-- start TEXT EXCERPT --

I tried the files with the GDAL utilities and see the same problem. So I then went into the HDF file with hdfview to see if the data values looked OK and where the projection information was being stored in the metadata.

SR-ORG:6932 is definitely not EPSG:6932 as it is a local area map projection for North America. The EPSG definition is at http://epsg.io/6932

gdalsrsinfo appears to be obtaining the wrong information, the file StructMetadata.0 global attribute contains the following for the southern hemisphere projection:

GROUP=GRID_2
    GridName="MOD_Grid_Seaice_4km_South"
    XDim=4501
    YDim=4501
    UpperLeftPointMtrs=(-9026314.402000,9026314.402000)
    LowerRightMtrs=(9026314.402000,-9026314.402000)
    Projection=GCTP_LAMAZ
    ProjParams=(6371228,0,0,0,0,-90000000,0,0,0,0,0,0,0)
    SphereCode=0
    GridOrigin=HDFE_GD_UL
    GROUP=Dimension
    END_GROUP=Dimension
    GROUP=DataField
        OBJECT=DataField_1
            DataFieldName="Sea_Ice_by_Reflectance_SP"
            DataType=DFNT_UINT8
            DimList=("XDim","YDim")
            CompressionType=HDFE_COMP_DEFLATE
            DeflateLevel=9
        END_OBJECT=DataField_1
        OBJECT=DataField_2
            DataFieldName="Ice_Surface_Temperature_SP"
            DataType=DFNT_UINT16
            DimList=("XDim","YDim")
            CompressionType=HDFE_COMP_DEFLATE
            DeflateLevel=9
        END_OBJECT=DataField_2
    END_GROUP=DataField
    GROUP=MergedFields
    END_GROUP=MergedFields
END_GROUP=GRID_2

A search for GCTP_LAMAZ found a document NASA GSFC (SDST_096_RevC_Final_092804.doc) that explained the ProjParms codes. From that, the following should have worked but didn't:

gdal_translate -of GTiff \
  -a_srs "+proj=laea +lat_0=90s +ellps=sphere +a=6371228.0 +b=6371228.0" \
  -a_ullr -9026314.402000 9026314.402000 9026314.402000 -9026314.402000 \
  -projwin -3000000 3000000 3000000 -3000000 \
  'HDF4_EOS:EOS_GRID:"MOD29E1D.A2009345.005.2009346083234.hdf":MOD_Grid_Seaice_4km_South:Ice_Surface_Temperature_SP' \
  MOD29E1D.A2009345.005.2009346083234.tif

The resulting GeoTIFF is in the correct position, but the values are garbled. This makes me think GDAL is also not properly handling the compression ('HDFE_COMP_DEFLATE'). Other than writing a Python script to read the data array from the HDF and write the GeoTIFF using the GDAl library, I would investigate extracting the array using one of the HDF-EOS tools at http://hdfeos.org/software/tool.php (HDF-EOS2 Dumper).

-- end TEXT EXCERPT --

_LIST OF TASKS:_
[1] Do these statements agree with the HDF projection post? Answer yes or no for each, and quote the words of the post that decide it.
(a) The GeoTIFF produced by the gdal_translate command ended up in the wrong position.
(b) The southern grid has an XDim of 4501.
(c) The data field Sea_Ice_by_Reflectance_SP has the data type DFNT_UINT16.
[2] Can you copy the HDF projection post word for word from "gdalsrsinfo appears to" up to and including "LowerRightMtrs=(9026314.402000,-9026314.402000)"?

-- start EXTRACTED MATERIAL --

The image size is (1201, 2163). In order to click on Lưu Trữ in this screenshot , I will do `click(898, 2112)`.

-- end EXTRACTED MATERIAL --
-- start EXTRACTED MATERIAL --

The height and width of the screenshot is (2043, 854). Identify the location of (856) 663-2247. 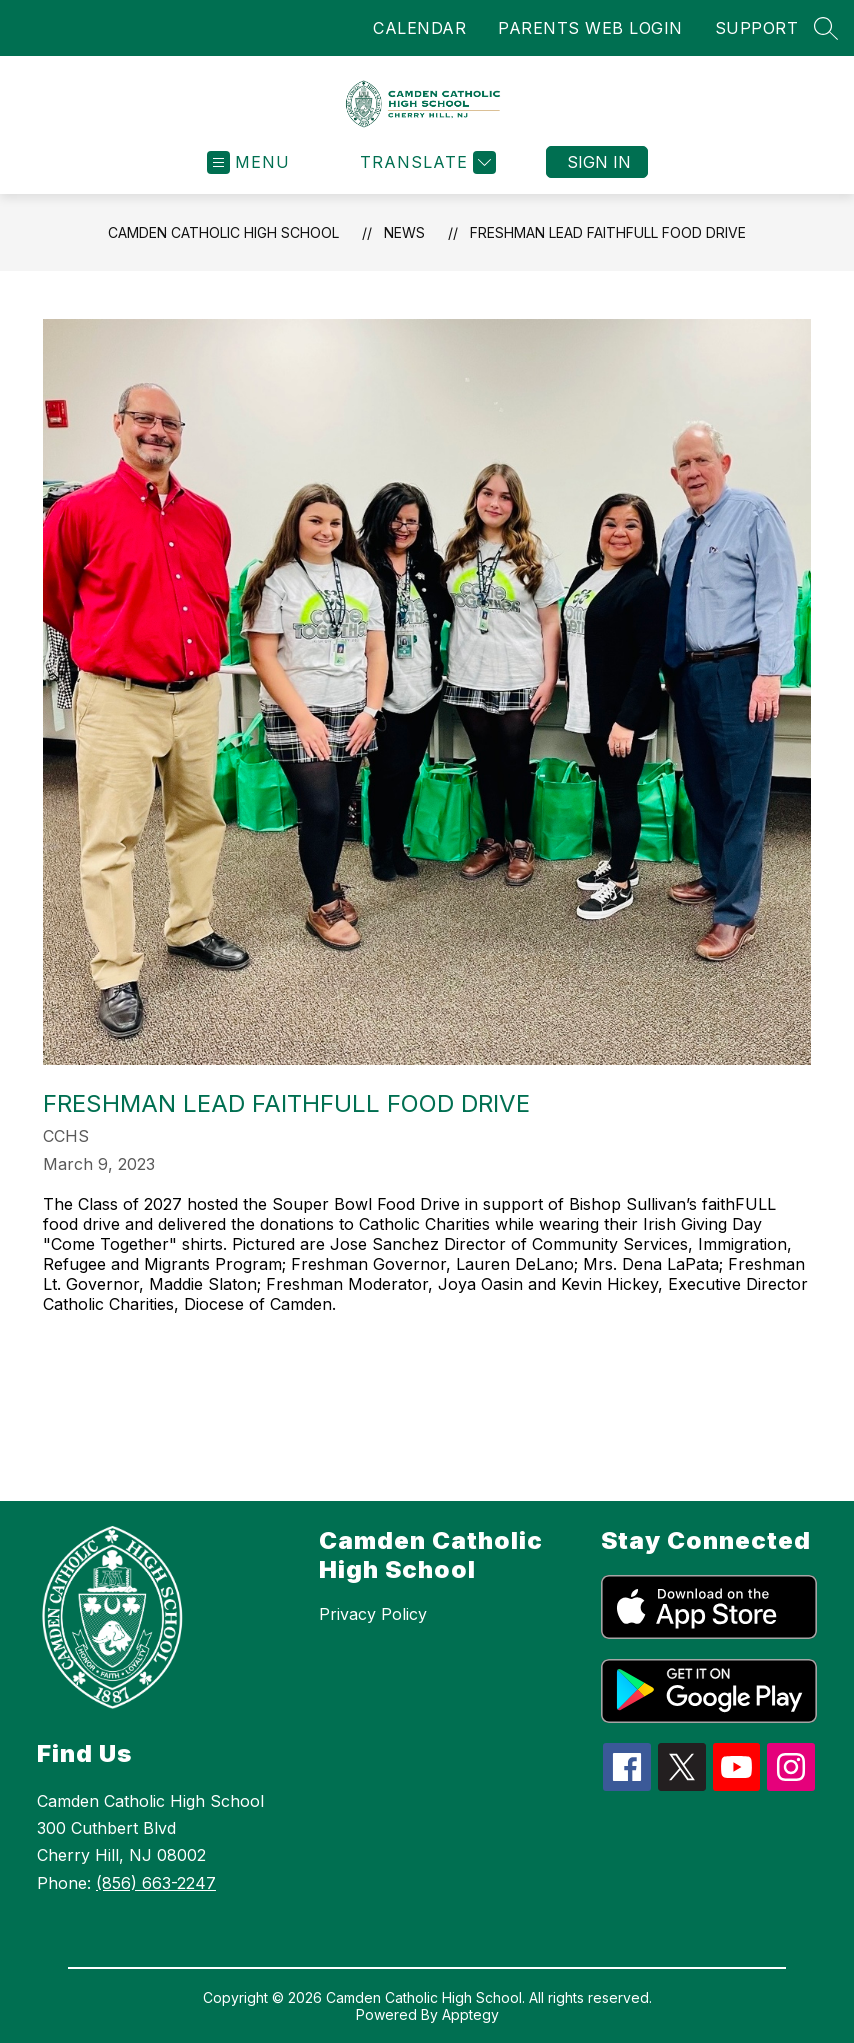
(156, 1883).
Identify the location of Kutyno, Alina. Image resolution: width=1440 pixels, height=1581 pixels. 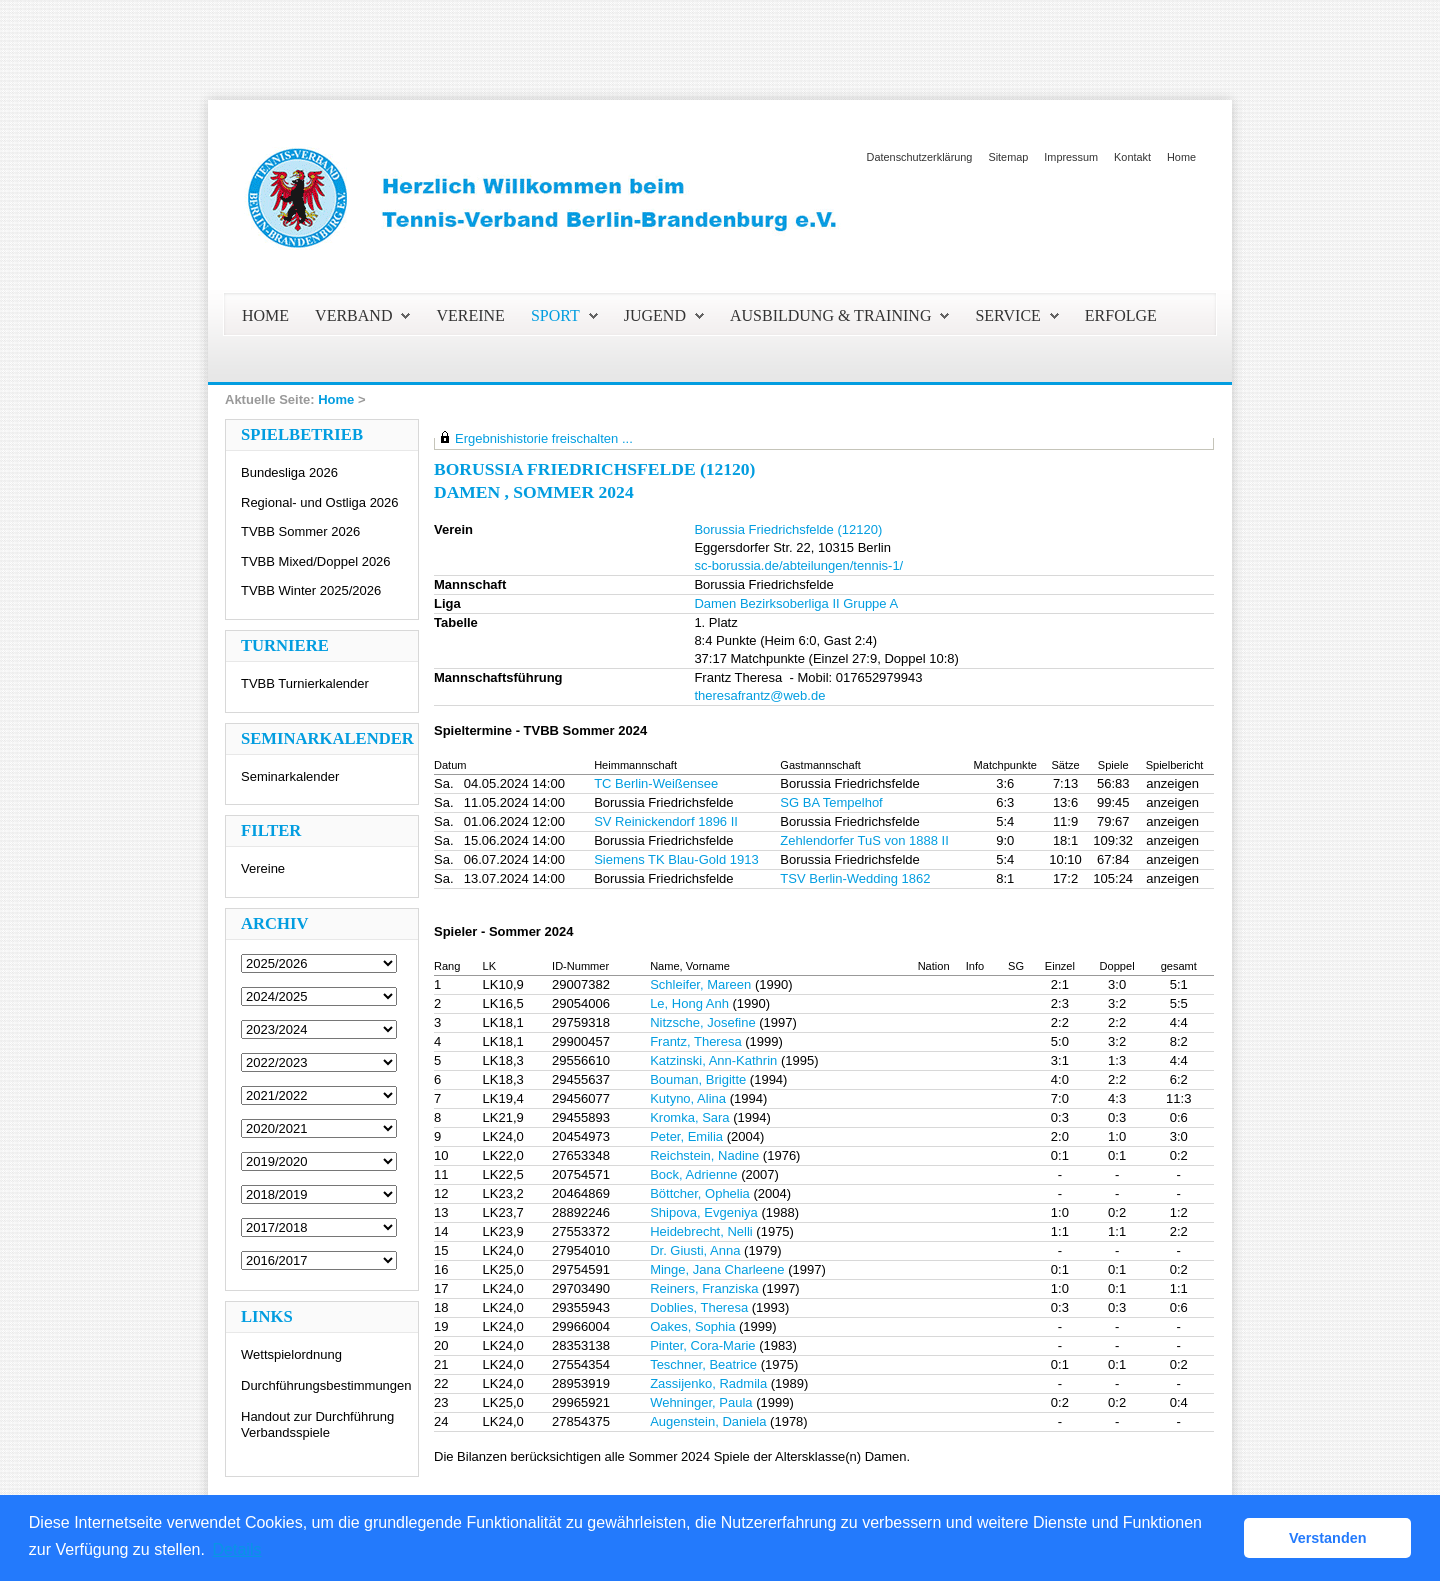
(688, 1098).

-- end EXTRACTED MATERIAL --
-- start EXTRACTED MATERIAL --

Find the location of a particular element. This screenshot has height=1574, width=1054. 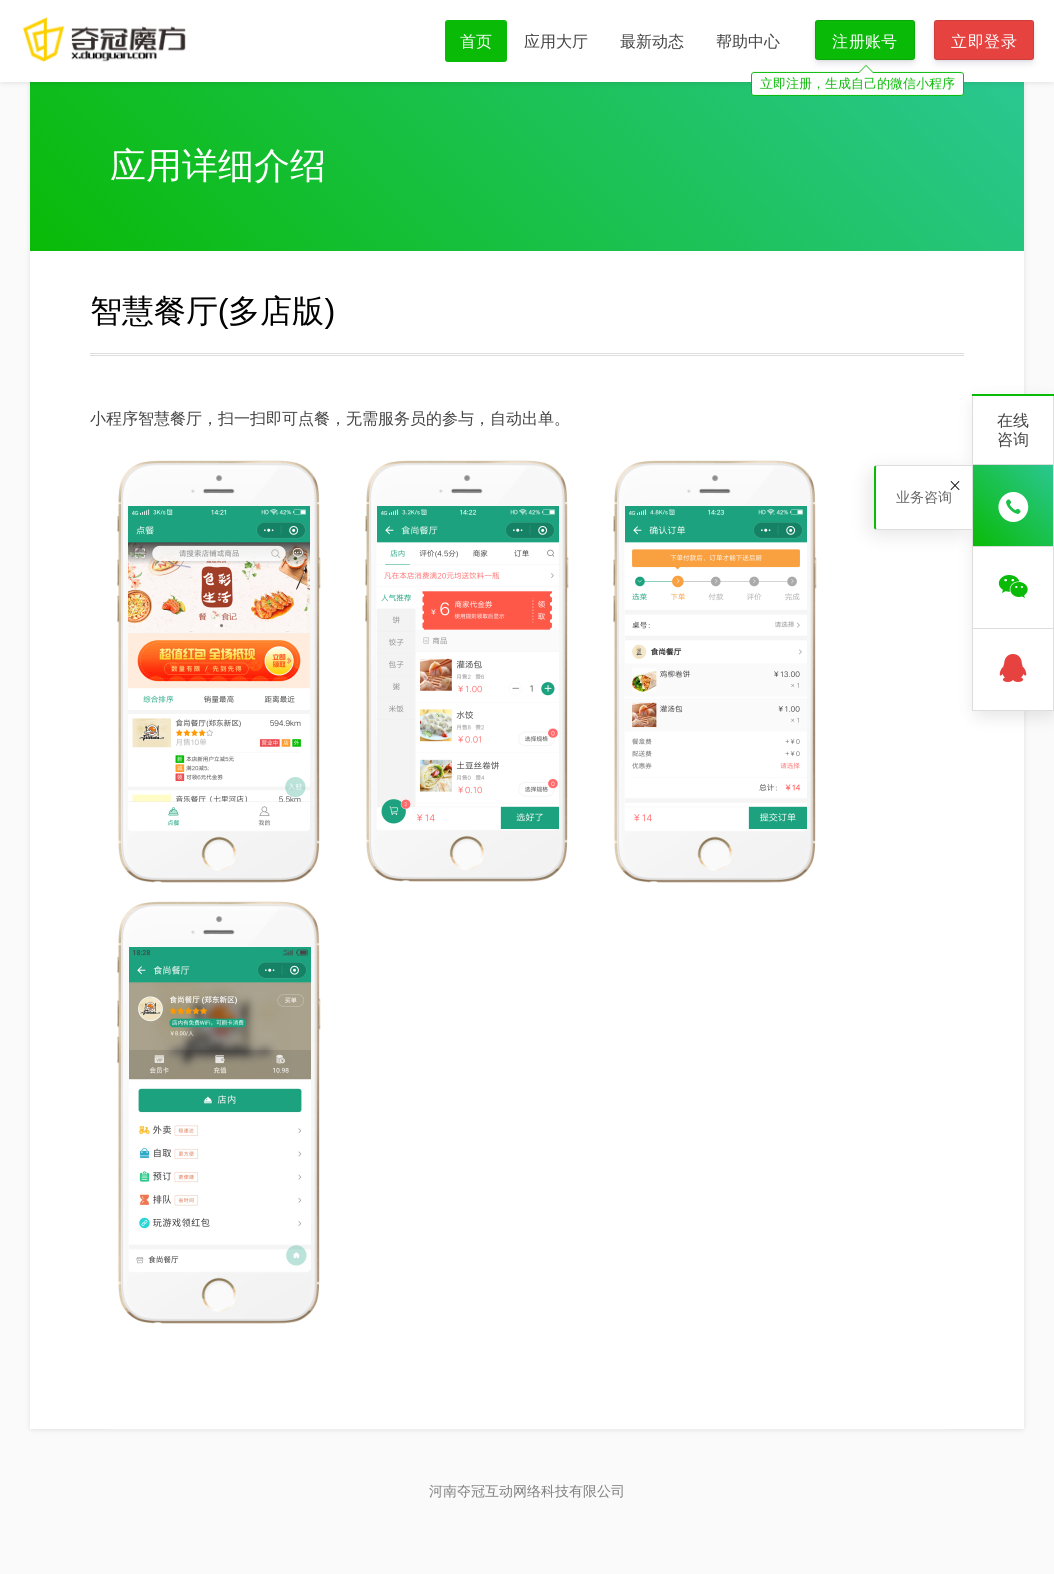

-- end EXTRACTED MATERIAL --

_THE REPLIES:_
[1]
(a) No: "The resulting GeoTIFF is in the correct position, but the values are garbled."
(b) Yes: "XDim=4501"
(c) No: "DataType=DFNT_UINT8"

[2]
gdalsrsinfo appears to be obtaining the wrong information, the file StructMetadata.0 global attribute contains the following for the southern hemisphere projection:

GROUP=GRID_2
    GridName="MOD_Grid_Seaice_4km_South"
    XDim=4501
    YDim=4501
    UpperLeftPointMtrs=(-9026314.402000,9026314.402000)
    LowerRightMtrs=(9026314.402000,-9026314.402000)